An Arizona county elections director quit Tuesday, accusing the local elections department of caving to "a faction of the Republican party" and failing to protect her from "intimidation."

"I have watched as you idly stood by when I was attacked," Geraldine Roll, the Pinal County elections director, wrote in an email to the county's manager, Leo Lew.

Roll added that she has been “subject to ridicule, disrespect, intimidation” and “cannot work for an individual that does not support me.”

In an interview with Pinal Central, which first reported the email, Roll emphasized the fraught nature of her departure. She said she had "quit," rather than "resigned," adding: "I think there's a big difference."

In her email, Roll also alleged that the elections department had become politicized, arguing that the office has departed from "impartiality" and "common sense" in favor of "extremist" rhetoric catered toward "a faction of the Republican party."

"Clearly, politics are the value this administration desires in a place where politics have no place: election administration," Roll wrote. "With no regrets, I quit."

A Pinal County spokesperson has confirmed the email’s contents to NBC News.

In a statement, Lew thanked Roll for her "service during very challenging times."

"Although I disagree with her assessment, she has been an impactful public servant, and I wish her the best and know that she will continue to do great things in her career," Lew said.

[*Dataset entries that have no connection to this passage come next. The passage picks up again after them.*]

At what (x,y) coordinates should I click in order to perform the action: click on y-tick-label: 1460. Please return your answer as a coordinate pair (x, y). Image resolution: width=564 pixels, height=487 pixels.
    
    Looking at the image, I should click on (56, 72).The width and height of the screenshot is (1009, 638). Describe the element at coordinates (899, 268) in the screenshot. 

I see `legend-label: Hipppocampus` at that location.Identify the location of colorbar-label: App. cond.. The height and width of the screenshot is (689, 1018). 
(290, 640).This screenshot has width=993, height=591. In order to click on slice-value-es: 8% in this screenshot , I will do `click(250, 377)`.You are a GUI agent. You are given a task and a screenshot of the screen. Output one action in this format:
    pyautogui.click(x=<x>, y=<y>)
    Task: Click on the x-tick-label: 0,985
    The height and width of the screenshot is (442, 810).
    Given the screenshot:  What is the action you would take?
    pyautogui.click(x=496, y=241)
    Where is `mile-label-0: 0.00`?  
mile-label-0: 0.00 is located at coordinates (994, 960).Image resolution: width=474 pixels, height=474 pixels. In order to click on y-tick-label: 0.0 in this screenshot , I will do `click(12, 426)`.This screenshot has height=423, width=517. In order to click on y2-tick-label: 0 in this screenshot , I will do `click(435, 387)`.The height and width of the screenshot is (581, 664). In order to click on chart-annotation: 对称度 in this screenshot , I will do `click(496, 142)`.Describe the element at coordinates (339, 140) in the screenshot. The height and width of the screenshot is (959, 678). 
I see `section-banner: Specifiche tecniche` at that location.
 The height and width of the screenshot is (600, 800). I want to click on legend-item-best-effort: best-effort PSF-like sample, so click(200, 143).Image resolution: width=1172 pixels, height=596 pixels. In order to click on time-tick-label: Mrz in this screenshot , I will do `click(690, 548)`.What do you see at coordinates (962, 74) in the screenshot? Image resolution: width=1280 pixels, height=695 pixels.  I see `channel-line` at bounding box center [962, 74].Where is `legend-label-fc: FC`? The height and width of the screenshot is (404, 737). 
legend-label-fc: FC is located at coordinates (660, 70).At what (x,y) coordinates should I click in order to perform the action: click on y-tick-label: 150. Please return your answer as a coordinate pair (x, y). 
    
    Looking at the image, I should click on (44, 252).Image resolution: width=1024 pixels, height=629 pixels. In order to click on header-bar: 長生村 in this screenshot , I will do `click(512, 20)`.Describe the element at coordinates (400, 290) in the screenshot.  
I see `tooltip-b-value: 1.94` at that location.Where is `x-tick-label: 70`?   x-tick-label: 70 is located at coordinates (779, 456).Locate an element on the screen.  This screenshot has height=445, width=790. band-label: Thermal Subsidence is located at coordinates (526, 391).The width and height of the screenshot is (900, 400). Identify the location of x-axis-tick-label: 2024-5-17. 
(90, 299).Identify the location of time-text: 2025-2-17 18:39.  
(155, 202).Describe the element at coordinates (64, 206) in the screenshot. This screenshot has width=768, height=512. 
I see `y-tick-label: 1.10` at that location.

The election director's resignation is the latest in a string of headwinds to hit the Pinal County Election Department. Last year, the department mailed roughly 63,000 defunct ballots to voters about a month before the primary election, when some polling places were faced with a ballot shortage.

Since the 2020 election, the Department of Justice has received a growing number of reports of threats to election workers.
Republicans don't want elections. They lose them.
So they are driving out all the people who run them.